Xylitol Pentanitrate – a Rarely Used Liquid Explosive Compound

Xylitol is polyhydric alcohol that, when nitrated, can be used to make an explosive. Xylitol pentanitrate (XPN) is a rare liquid explosive compound with extremely high viscosity that is produced by completely nitrating xylitol, a sugar alcohol compound with five carbon atoms. It is a relatively unknown nitrate ester with a molecular structure similar to the military energetic materials pentaerythritol tetranitrate (PETN) and nitroglycerin (NG).

It is a white crystalline explosive in its pure form, similar to other fully nitrated polyols. Slow evaporation was used to crystallize XPN from a mixture of ethanol and water, which was then studied using single-crystal X-ray diffraction. However, lower nitrated forms are produced during synthesis, resulting in a viscous liquid mixture that is difficult to purify. The energetic material’s sensitivity analysis revealed it to be a primary explosive, significantly more sensitive to friction and impact than PETN.
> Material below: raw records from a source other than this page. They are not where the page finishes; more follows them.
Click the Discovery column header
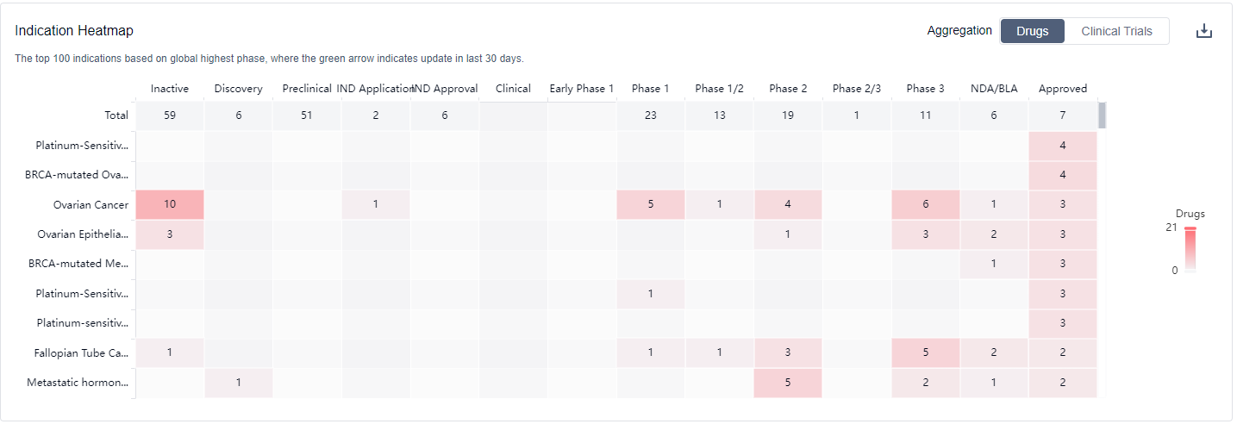The image size is (1237, 424). pos(238,88)

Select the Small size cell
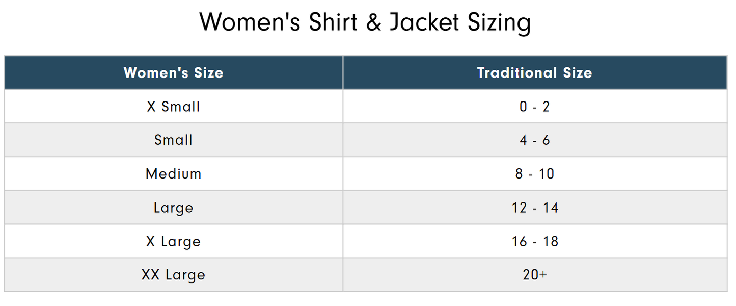click(x=173, y=140)
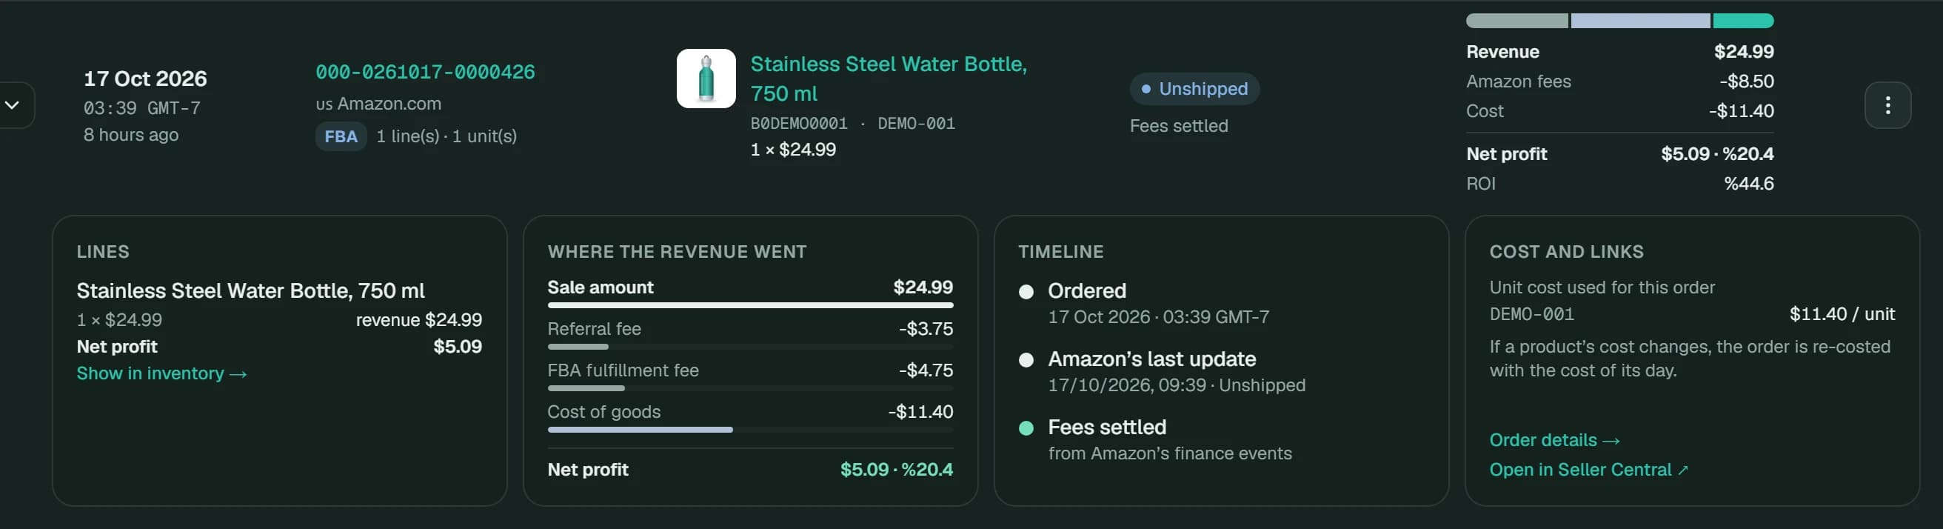Image resolution: width=1943 pixels, height=529 pixels.
Task: Click the Unshipped status badge
Action: [1194, 89]
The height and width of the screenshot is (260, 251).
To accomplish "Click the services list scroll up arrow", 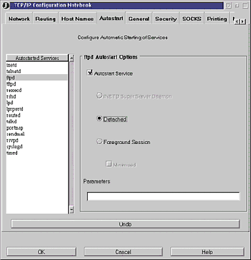I will 71,58.
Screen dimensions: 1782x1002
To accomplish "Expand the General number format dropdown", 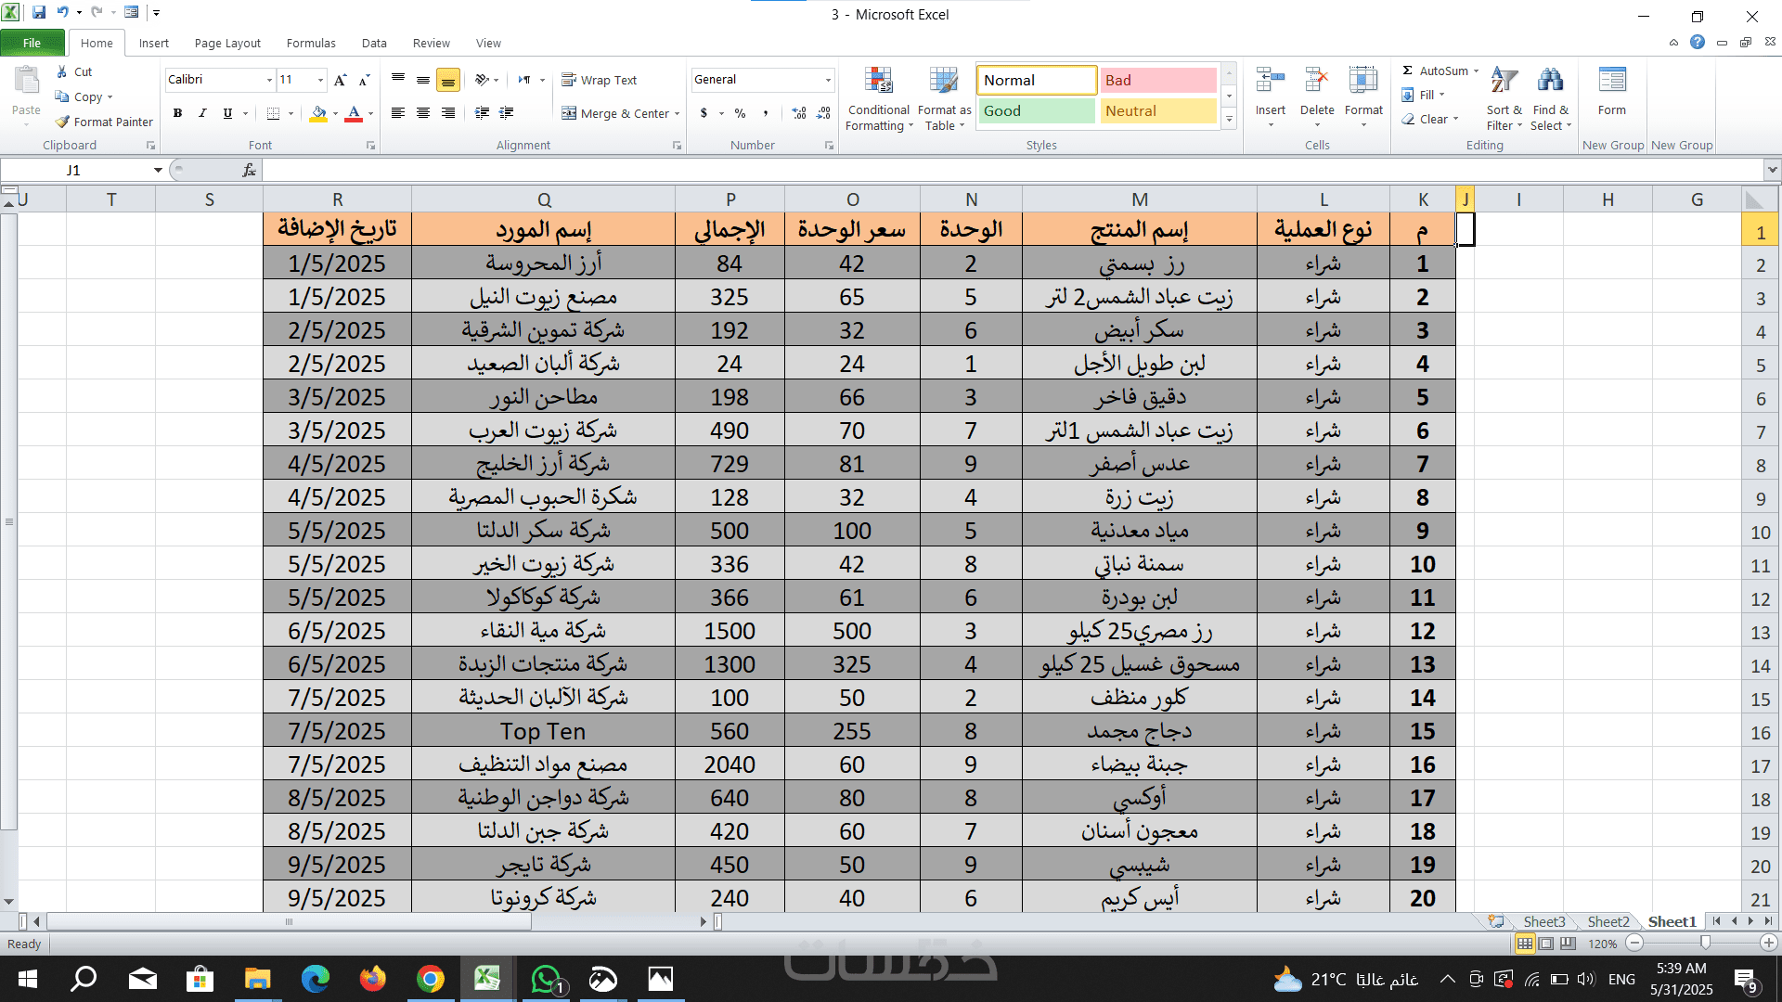I will (828, 80).
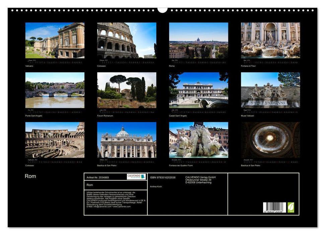Click the Basilica di San Pietro dome photo

[268, 141]
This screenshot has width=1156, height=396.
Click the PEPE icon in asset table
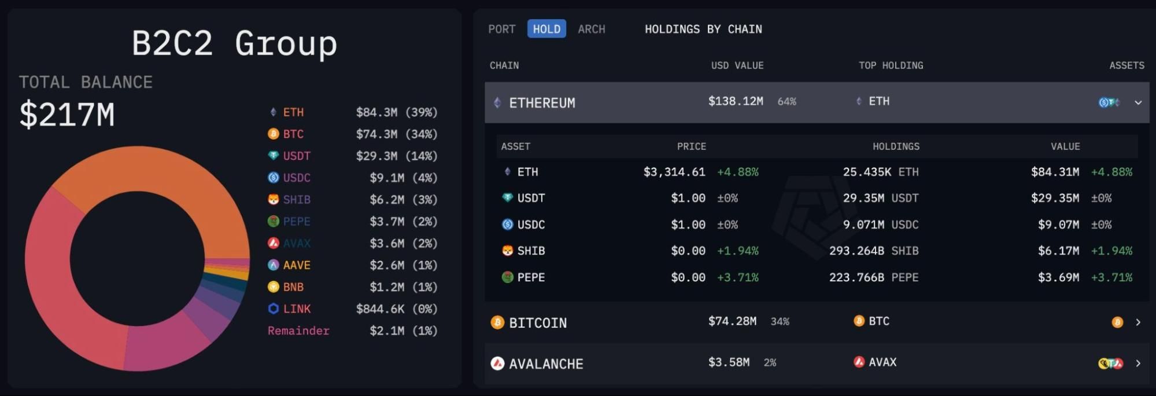point(508,277)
Nitroglycerin (NG) and pentaerythritol tetranitrate (PETN) are nitrate esters that are widely used by military forces around the world. Erythritol tetranitrate (ETN) has been thoroughly investigated for potential use by conventional armed forces, but due to poor chemical stability, it has yet to find legitimate applications.

Xylitol pentanitrate is an extremely viscous liquid explosive compound formed by completely nitrating xylitol, a sugar alcohol compound with five carbon atoms. It is a white crystalline explosive in its pure form, similar to other fully nitrated polyols. However, lower nitrated forms are produced during synthesis, resulting in a viscous liquid mixture that is difficult to purify.

Xylitol is a sugar alcohol sweetener that is used as a natural sugar substitute. It can be found in the fibers of a wide variety of fruits and vegetables, including berries, corn husks, oats, and mushrooms. Corn fiber, birch, raspberries, plums, and corn can all be used to make it. Xylitol is roughly as sweet as sucrose but contains only two-thirds of the amount of food energy. As with most sugar alcohols, initial consumption can cause bloating, diarrhea, and flatulence, though this is generally less common than with other sugar alcohols such as sorbitol.